◆ Assigned task
Every entry below should be printed again exactly as it reads.

◆ Collected data
/---

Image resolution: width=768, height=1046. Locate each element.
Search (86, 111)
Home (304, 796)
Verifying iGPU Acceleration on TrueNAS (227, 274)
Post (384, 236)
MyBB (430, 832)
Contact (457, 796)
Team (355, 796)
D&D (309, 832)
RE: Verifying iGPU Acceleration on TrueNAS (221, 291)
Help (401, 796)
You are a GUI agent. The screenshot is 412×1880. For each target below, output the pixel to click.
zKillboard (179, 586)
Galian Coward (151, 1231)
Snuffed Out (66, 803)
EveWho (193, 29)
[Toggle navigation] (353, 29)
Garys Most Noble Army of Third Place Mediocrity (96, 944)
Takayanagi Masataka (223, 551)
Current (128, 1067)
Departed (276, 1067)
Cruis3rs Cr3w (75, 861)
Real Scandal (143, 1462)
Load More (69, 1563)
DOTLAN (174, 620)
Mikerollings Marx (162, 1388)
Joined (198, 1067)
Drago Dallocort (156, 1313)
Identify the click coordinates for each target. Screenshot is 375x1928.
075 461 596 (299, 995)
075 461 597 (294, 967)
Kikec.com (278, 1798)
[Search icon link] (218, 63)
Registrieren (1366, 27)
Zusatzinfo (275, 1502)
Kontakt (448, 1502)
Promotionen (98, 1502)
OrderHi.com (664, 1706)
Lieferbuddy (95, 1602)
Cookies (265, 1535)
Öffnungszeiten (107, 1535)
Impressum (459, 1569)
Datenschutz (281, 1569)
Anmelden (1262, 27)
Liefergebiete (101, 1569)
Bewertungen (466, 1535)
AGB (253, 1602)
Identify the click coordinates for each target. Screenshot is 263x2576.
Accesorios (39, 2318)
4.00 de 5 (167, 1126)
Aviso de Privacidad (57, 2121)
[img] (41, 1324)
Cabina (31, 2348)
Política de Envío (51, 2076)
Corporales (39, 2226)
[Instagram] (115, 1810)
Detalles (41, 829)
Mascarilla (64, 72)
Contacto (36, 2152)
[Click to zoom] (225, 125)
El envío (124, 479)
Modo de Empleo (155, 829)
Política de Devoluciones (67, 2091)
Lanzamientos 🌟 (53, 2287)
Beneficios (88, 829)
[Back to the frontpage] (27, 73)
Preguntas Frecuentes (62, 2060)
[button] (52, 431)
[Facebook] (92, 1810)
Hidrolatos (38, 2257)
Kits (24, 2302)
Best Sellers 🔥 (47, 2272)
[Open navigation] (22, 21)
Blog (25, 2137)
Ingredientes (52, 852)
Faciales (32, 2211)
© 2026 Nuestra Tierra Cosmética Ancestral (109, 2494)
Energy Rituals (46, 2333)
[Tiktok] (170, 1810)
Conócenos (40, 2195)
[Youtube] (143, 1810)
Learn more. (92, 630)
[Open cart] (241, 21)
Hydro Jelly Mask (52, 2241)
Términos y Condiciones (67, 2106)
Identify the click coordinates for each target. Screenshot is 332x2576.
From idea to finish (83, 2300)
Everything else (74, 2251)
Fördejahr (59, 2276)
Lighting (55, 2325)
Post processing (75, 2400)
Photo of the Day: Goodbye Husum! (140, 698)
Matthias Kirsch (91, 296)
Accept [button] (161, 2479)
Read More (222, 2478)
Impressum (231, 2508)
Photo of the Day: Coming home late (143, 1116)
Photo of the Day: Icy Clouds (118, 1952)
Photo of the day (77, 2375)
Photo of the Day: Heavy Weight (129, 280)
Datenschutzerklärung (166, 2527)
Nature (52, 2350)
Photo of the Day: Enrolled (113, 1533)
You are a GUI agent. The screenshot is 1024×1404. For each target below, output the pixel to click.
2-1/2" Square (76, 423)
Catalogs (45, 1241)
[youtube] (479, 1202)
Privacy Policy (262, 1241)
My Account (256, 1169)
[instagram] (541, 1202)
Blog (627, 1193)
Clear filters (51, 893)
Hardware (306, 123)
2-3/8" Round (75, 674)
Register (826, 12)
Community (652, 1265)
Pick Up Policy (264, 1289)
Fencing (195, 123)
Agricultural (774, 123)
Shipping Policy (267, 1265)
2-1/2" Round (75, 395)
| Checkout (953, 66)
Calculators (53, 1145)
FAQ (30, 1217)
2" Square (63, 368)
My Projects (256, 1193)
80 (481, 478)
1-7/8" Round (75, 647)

\---

◆ Output of the task
Image resolution: width=768, height=1046. Locate each element.
Search (86, 111)
Home (304, 796)
Verifying iGPU Acceleration on TrueNAS (227, 274)
Post (384, 236)
MyBB (430, 832)
Contact (457, 796)
Team (355, 796)
D&D (309, 832)
RE: Verifying iGPU Acceleration on TrueNAS (221, 291)
Help (401, 796)
You are a GUI agent. The screenshot is 412×1880. For each target below, output the pixel to click.
zKillboard (179, 586)
Galian Coward (151, 1231)
Snuffed Out (66, 803)
EveWho (193, 29)
[Toggle navigation] (353, 29)
Garys Most Noble Army of Third Place Mediocrity (96, 944)
Takayanagi Masataka (223, 551)
Current (128, 1067)
Departed (276, 1067)
Cruis3rs Cr3w (75, 861)
Real Scandal (143, 1462)
Load More (69, 1563)
DOTLAN (174, 620)
Mikerollings Marx (162, 1388)
Joined (198, 1067)
Drago Dallocort (156, 1313)
Identify the click coordinates for each target. Screenshot is 375x1928.
075 461 596 (299, 995)
075 461 597 (294, 967)
Kikec.com (278, 1798)
[Search icon link] (218, 63)
Registrieren (1366, 27)
Zusatzinfo (275, 1502)
Kontakt (448, 1502)
Promotionen (98, 1502)
OrderHi.com (664, 1706)
Lieferbuddy (95, 1602)
Cookies (265, 1535)
Öffnungszeiten (107, 1535)
Impressum (459, 1569)
Datenschutz (281, 1569)
Anmelden (1262, 27)
Liefergebiete (101, 1569)
Bewertungen (466, 1535)
AGB (253, 1602)
Identify the click coordinates for each target. Screenshot is 263x2576.
Accesorios (39, 2318)
4.00 de 5 (167, 1126)
Aviso de Privacidad (57, 2121)
[img] (41, 1324)
Cabina (31, 2348)
Política de Envío (51, 2076)
Corporales (39, 2226)
[Instagram] (115, 1810)
Detalles (41, 829)
Mascarilla (64, 72)
Contacto (36, 2152)
[Click to zoom] (225, 125)
El envío (124, 479)
Modo de Empleo (155, 829)
Política de Devoluciones (67, 2091)
Lanzamientos 🌟 (53, 2287)
Beneficios (88, 829)
[Back to the frontpage] (27, 73)
Preguntas Frecuentes (62, 2060)
[button] (52, 431)
[Facebook] (92, 1810)
Hidrolatos (38, 2257)
Kits (24, 2302)
Best Sellers 🔥 (47, 2272)
[Open navigation] (22, 21)
Blog (25, 2137)
Ingredientes (52, 852)
Faciales (32, 2211)
© 2026 Nuestra Tierra Cosmética Ancestral (109, 2494)
Energy Rituals (46, 2333)
[Tiktok] (170, 1810)
Conócenos (40, 2195)
[Youtube] (143, 1810)
Learn more. (92, 630)
[Open cart] (241, 21)
Hydro Jelly Mask (52, 2241)
Términos y Condiciones (67, 2106)
Identify the click coordinates for each target. Screenshot is 332x2576.
From idea to finish (83, 2300)
Everything else (74, 2251)
Fördejahr (59, 2276)
Lighting (55, 2325)
Post processing (75, 2400)
Photo of the Day: Goodbye Husum! (140, 698)
Matthias Kirsch (91, 296)
Accept [button] (161, 2479)
Read More (222, 2478)
Impressum (231, 2508)
Photo of the Day: Coming home late (143, 1116)
Photo of the Day: Icy Clouds (118, 1952)
Photo of the day (77, 2375)
Photo of the Day: Heavy Weight (129, 280)
Datenschutzerklärung (166, 2527)
Nature (52, 2350)
Photo of the Day: Enrolled (113, 1533)
You are a GUI agent. The screenshot is 1024×1404. For each target below, output the pixel to click.
2-1/2" Square (76, 423)
Catalogs (45, 1241)
[youtube] (479, 1202)
Privacy Policy (262, 1241)
My Account (256, 1169)
[instagram] (541, 1202)
Blog (627, 1193)
Clear filters (51, 893)
Hardware (306, 123)
2-3/8" Round (75, 674)
Register (826, 12)
Community (652, 1265)
Pick Up Policy (264, 1289)
Fencing (195, 123)
Agricultural (774, 123)
Shipping Policy (267, 1265)
2-1/2" Round (75, 395)
| Checkout (953, 66)
Calculators (53, 1145)
FAQ (30, 1217)
2" Square (63, 368)
My Projects (256, 1193)
80 (481, 478)
1-7/8" Round (75, 647)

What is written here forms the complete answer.